Sometimes you date your opposite. This is common enough. My parents are opposites. My mom the talker; my dad not. This woman I dated was a lot like my mother, which normally would repel me but since she was married and said she wasn’t leaving her husband, in that way, I was interested; there was an obstacle.
On our second date, besides telling me her husband was sad because she was with me and he was allowing it but she and I weren’t allowed to touch, she showed up wearing a gum-green knit hat over her purple hair and I showed up wearing all black. When I compared us to Batman and the Joker, she loved it. I mean so did I. It worked. She was a laugher, loud, and smarter than you’d think under all her goofiness. And our ongoing joke was, Who's crazier? The raving lunatic or the guy dressed up as a bat?
During our courtship, I flew down to New Orleans to help a friend whose partner just died. A 39-year relationship. Over. They were opposites, too. In fact, I really didn’t want to look at how much my friend and his deceased partner were similar to my lover-hopeful and her husband. Because though she and I were opposites, we didn’t balance each other out; we set each other on fire.
She, the Joker, loved airports and flew out of town almost every weekend.
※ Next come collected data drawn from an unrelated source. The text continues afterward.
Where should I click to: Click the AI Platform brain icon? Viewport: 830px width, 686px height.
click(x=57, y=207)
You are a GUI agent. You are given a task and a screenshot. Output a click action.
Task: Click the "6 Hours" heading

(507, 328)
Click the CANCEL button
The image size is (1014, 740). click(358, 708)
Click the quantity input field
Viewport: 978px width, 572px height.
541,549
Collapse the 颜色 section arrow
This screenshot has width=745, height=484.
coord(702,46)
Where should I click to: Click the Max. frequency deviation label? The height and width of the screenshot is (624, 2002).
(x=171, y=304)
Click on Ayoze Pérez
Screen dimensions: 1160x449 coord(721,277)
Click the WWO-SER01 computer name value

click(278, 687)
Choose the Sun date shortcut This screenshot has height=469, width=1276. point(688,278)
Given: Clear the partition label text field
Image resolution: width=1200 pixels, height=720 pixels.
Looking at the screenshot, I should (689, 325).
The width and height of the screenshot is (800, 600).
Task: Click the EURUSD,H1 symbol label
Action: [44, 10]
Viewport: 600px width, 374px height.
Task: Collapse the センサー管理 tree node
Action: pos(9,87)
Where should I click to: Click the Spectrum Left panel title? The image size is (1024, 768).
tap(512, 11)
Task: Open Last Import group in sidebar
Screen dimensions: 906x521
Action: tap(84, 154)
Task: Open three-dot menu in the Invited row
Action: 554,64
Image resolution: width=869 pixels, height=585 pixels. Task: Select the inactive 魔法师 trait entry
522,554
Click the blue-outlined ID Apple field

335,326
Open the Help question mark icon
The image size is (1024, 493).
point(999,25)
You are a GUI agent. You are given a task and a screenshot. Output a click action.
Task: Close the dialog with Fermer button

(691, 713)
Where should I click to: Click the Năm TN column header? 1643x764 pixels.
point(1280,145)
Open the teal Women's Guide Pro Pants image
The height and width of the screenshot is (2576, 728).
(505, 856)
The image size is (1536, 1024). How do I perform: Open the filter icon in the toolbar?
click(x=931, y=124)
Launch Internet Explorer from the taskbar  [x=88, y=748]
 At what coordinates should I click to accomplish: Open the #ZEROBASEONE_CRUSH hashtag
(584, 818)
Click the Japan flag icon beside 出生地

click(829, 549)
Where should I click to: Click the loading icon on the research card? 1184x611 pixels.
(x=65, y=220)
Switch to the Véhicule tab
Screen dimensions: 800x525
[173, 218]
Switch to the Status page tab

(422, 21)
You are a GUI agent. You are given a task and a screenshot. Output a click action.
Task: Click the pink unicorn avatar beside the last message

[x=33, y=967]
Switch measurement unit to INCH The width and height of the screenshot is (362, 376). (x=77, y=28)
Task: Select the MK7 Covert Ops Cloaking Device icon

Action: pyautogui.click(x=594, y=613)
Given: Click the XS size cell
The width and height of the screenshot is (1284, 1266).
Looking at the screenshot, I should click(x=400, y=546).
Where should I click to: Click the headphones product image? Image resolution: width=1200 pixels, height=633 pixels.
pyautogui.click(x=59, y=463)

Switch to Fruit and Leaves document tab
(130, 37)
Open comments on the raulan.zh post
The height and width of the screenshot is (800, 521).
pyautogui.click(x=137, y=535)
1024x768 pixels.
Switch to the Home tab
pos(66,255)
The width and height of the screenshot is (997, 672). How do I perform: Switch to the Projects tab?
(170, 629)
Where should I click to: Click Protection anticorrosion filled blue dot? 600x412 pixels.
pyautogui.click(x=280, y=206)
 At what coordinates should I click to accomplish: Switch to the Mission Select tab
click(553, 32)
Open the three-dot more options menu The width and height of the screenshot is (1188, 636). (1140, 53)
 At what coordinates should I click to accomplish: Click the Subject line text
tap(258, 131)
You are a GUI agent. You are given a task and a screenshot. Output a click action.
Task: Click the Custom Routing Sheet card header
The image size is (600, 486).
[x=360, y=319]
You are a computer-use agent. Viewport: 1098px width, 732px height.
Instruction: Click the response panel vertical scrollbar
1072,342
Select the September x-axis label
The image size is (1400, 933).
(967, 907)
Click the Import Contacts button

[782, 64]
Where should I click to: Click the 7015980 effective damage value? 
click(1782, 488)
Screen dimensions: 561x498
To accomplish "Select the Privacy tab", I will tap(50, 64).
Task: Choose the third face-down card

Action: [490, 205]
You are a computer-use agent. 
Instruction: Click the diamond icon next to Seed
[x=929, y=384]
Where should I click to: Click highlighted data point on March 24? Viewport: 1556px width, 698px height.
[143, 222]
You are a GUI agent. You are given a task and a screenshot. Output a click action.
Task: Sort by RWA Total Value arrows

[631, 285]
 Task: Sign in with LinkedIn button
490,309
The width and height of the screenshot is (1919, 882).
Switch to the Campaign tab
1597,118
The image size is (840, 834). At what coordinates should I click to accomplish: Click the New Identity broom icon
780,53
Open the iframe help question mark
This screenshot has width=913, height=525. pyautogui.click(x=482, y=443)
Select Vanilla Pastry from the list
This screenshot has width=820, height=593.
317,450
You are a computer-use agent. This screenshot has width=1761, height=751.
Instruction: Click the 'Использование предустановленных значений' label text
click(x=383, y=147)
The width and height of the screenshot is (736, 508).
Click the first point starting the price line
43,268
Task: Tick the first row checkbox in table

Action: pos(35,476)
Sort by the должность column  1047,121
On the flight back out of New Orleans, she told me—insisted—I high-five myself in the bathroom mirror. She said there’s nothing better than flying at whatever miles per hour planes fly at while giving yourself a high-five, looking yourself in the mirror, and going, Fuck yeah!
I did not comply. I did not scratch her itch. She got a lot of joy out of airports that I didn’t understand. Or maybe it wasn’t joy. And maybe I did understand. She liked watching people lose their shit, their petulance about bags and long lines and food, etc. She enjoyed that particular kind of people-watching at airports. It amused her.
A year later, when we were long over but I wasn’t over her at all, I was flying down to New Orleans once more to go be with my friend. His finances were in tatters, the mourning had grown worse, and he kept asking me to visit so I did.
The flight down was miserable. I was in a middle seat and the guy behind me was tall and jabbing me with his knees, and I was thinking about how the Joker woman would laugh at me, yet another inconvenienced asshole on a plane and I had to pee but I dreaded going into the bathroom. Still, there was this idea that I was supposed to high-five myself.
On that day, I was pleasantly surprised. It was almost like I watched myself go boneless, soften, fall apart. What I saw looked honest. It felt, in a way, a bit like a high-five because I liked what I saw in the mirror: just a tired guy. You have to act like a cardboard cutout all day in airports, showing no emotion, being compliant, and I’m sure the Joker would have sniffed out my poor performance and laughed had she been people-watching me. But that was the thing: no one was watching me. For the first time in the day, I was alone and could finally let my defenses down, getting the tiniest break from wearing a mask.